### MATERIAL FOR THIS TASK
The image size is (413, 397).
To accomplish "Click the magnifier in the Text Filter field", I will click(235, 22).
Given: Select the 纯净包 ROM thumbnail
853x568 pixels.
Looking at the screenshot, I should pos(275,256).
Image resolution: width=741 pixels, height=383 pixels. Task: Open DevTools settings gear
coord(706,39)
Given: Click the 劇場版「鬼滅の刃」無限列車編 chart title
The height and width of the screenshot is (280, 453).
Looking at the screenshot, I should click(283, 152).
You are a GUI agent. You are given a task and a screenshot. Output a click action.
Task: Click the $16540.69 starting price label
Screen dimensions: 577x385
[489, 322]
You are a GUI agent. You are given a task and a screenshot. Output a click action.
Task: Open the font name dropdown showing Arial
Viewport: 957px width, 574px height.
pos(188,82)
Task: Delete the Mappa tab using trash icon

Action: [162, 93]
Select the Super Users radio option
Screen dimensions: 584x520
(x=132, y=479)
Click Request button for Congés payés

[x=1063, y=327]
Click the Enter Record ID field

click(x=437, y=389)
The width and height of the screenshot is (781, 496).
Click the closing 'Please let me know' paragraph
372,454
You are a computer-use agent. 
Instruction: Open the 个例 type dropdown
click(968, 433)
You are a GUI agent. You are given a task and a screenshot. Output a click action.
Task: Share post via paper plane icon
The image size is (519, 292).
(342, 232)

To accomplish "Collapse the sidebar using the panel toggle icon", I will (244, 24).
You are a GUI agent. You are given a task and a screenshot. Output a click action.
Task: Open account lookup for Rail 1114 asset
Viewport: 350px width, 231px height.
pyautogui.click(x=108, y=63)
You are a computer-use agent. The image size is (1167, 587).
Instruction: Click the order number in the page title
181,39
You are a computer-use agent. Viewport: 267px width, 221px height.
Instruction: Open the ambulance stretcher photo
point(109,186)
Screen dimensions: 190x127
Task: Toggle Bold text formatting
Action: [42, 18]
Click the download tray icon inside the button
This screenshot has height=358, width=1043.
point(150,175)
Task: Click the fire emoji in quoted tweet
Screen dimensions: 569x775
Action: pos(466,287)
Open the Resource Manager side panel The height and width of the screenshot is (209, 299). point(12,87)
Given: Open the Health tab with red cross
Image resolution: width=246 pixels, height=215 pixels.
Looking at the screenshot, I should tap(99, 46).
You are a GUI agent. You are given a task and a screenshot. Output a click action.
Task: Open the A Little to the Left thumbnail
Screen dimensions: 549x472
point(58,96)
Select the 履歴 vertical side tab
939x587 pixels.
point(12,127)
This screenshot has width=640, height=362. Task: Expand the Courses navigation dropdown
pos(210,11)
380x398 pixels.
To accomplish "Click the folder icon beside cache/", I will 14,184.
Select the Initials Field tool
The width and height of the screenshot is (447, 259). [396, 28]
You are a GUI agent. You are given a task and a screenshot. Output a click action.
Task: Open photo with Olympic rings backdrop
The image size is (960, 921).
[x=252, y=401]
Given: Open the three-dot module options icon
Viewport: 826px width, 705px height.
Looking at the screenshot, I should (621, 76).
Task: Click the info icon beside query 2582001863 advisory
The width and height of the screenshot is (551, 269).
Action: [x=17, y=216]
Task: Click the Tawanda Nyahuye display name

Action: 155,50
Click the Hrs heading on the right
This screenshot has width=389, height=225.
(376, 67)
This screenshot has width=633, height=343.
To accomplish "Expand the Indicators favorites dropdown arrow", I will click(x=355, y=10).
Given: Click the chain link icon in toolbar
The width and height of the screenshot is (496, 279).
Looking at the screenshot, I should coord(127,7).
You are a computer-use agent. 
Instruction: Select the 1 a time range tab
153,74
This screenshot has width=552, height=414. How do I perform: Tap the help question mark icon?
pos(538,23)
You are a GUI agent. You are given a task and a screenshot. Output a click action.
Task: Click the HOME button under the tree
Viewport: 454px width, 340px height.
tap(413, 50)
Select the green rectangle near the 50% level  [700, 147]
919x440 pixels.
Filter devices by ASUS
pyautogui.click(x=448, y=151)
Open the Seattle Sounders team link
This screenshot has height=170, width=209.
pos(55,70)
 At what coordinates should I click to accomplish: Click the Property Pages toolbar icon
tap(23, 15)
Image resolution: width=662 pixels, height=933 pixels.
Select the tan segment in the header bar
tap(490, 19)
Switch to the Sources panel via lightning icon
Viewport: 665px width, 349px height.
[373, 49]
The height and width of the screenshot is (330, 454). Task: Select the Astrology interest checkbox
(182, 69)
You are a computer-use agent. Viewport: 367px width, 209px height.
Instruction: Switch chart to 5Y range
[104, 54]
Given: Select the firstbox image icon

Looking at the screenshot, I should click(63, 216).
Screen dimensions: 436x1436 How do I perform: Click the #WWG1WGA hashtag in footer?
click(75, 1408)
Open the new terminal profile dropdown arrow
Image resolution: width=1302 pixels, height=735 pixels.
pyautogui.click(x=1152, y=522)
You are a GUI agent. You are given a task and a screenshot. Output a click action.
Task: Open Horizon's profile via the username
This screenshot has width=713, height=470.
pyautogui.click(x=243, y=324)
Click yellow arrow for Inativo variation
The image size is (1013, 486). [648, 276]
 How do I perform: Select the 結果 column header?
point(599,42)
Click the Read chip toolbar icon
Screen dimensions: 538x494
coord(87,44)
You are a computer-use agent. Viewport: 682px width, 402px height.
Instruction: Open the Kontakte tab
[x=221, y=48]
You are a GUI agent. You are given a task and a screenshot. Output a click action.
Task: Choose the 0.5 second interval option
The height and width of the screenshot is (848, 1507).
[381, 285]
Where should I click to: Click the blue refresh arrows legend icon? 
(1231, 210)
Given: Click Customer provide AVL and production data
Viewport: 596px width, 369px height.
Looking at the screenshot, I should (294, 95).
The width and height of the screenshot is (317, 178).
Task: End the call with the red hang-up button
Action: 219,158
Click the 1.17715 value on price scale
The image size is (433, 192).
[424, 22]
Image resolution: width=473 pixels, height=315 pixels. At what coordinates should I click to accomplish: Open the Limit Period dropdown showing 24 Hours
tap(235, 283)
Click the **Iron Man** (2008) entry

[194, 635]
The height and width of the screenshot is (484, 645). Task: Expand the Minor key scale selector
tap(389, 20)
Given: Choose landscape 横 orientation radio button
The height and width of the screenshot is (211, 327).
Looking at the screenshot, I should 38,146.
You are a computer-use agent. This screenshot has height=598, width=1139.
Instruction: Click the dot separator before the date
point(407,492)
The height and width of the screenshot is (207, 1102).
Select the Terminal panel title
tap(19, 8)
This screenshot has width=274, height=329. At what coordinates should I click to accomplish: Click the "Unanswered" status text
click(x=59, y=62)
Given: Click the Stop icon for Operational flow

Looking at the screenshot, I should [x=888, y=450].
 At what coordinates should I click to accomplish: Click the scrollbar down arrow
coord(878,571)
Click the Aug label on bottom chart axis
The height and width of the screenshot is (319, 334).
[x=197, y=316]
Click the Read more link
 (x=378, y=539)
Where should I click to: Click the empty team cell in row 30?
######
ACTIVITY |
Look through the entries above; copy each line where the string "thumbnail" appears.

ANSWER BELOW |
Given: Select the 纯净包 ROM thumbnail
Task: Open the A Little to the Left thumbnail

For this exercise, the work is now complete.